TwitApps on 37signals' blog


I was recently asked to answer a few questions for the 37signals' blog, Signal vs. Noise, and it just went live.

The post summarises the reasons a number of startups are no longer around. I never really considered TwitApps to be a startup, but I was honoured that Matt wanted to include it in the post.

Matt didn't use all of my answers to his questions, so in case anyone's interested I thought I'd post them here.

Why didn't TwitApps take off the way you hoped? Or did it?

It did, far more so than I'd hoped. When I shut the service down there were over 4000 active users and was growing every day.

If you had it to do over again, what would you do differently?

I wrote TwitApps Replies in response to Twply (see here and here for more info).

It was a technical exercise for me, not an attempt to create a product. The second tool, TwitApps Follows, was written in response to the bad press Qwitter was getting for being unreliable and essentially useless. I considered the whole thing to be a toy project for a long time and it took me a while to realise that people were starting to rely on the service.

So what I'd do differently is to either treat it like a proper product from day one, or make it clear to users that it was just a toy and should be used as such. A lot of the code I write outside of paid work comes under the heading of toys or technical exercises, and it's rare that any of them gain the number of users TwitApps was fortunate to attain a relatively large number of users in a fairly short amount of time but it definitely taught me to be more careful in future.

Other lessons you learned?

Once you've established a free service, and that service has other free competition, it's very difficult to monetise it.

It's not easy to come up with unique features for something as simple as a notification service for new replies and follower changes.

It's also very hard to change people's impression of what something is once they've decided for themselves.

Why did you grow tired of developing for the API?

There were a couple of reasons, the first of which was the constantly changing rules. I developed TwitApps during a period of great change in the API, especially around the social graph parts. Keeping up with the changes, both in the API and in the access policies, made maintenance of the tools fairly intensive for a toy project.

It became difficult to juggle the time demands of supporting TwitApps with the requirements of a full time job, several contracts and the need for downtime. In the end something had to go and it was clearly going to be the bit that wasn't earning any money.
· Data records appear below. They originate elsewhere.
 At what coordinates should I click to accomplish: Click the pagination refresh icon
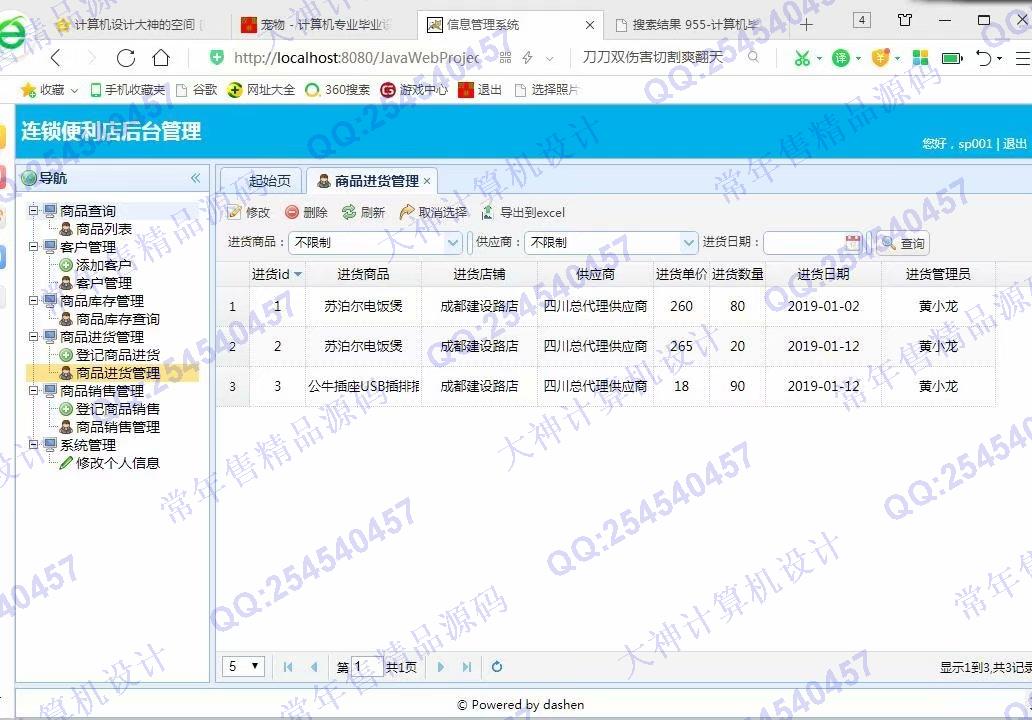[497, 667]
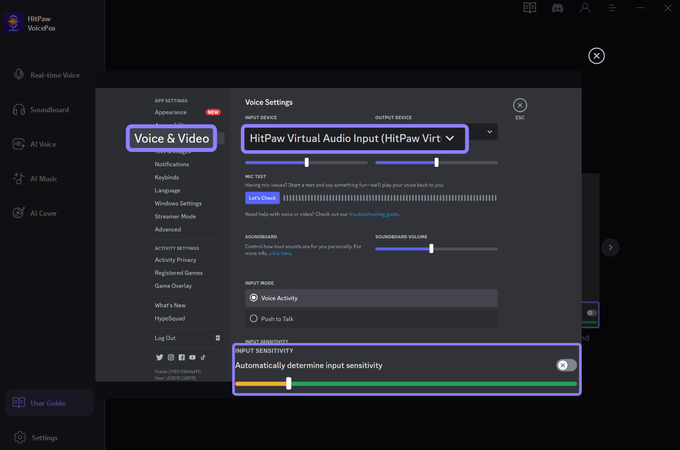Toggle automatic input sensitivity switch
Image resolution: width=680 pixels, height=450 pixels.
pyautogui.click(x=566, y=365)
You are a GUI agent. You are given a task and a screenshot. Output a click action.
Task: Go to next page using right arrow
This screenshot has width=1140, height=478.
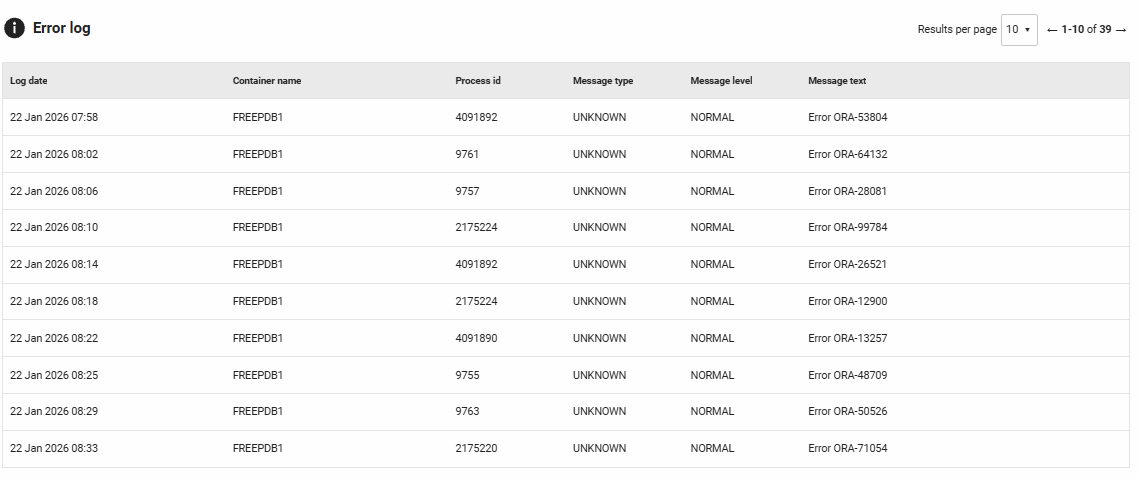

What advice do you have for those considering starting a startup?

Make sure you know what you're getting into, and what commitment your users are going to expect from you in terms of continued service.

If you want press coverage, do something worth being covered. The original version of TwitApps Replies was written in about 4 hours following my reading a post on TechCrunch about Twply. Once completed I emailed them to let them know it existed, and because it was a hot topic that day they covered it. If what you're doing is not noteworthy don't expect anyone to note it!

Anything else surprising/interesting about the whole TwitApps experience?

Twitter is a fantastic service, a platform with awesome potential, and a fundamental conflict between internal goals and the desire to support a rich developer community. I'm amazed Twitter themselves have not implemented some form of email-based replies notification, and I wouldn't be surprised if it arrives at some point in the form of a paid upgrade.

The Follows tool is definitely going to arrive at some point, but probably in a less granular fashion. They have already hinted that follower analytics form a significant part of their upcoming commercial offering.

What do you think is the best way to finance a startup?

Personally I would not take any money from anyone else to start a company, but that's probably because I'm a control freak! Seriously though, I would approach any project from the view that if I start small and prove the concept, then I can develop it further. I'd wait as long as possible before bringing more cooks into the kitchen than absolutely necessary.

What are you working on now?

Right now I'm contracting for a number of companies and looking for interesting projects to get involved in. I'm also working on launching myself as a professional photographer.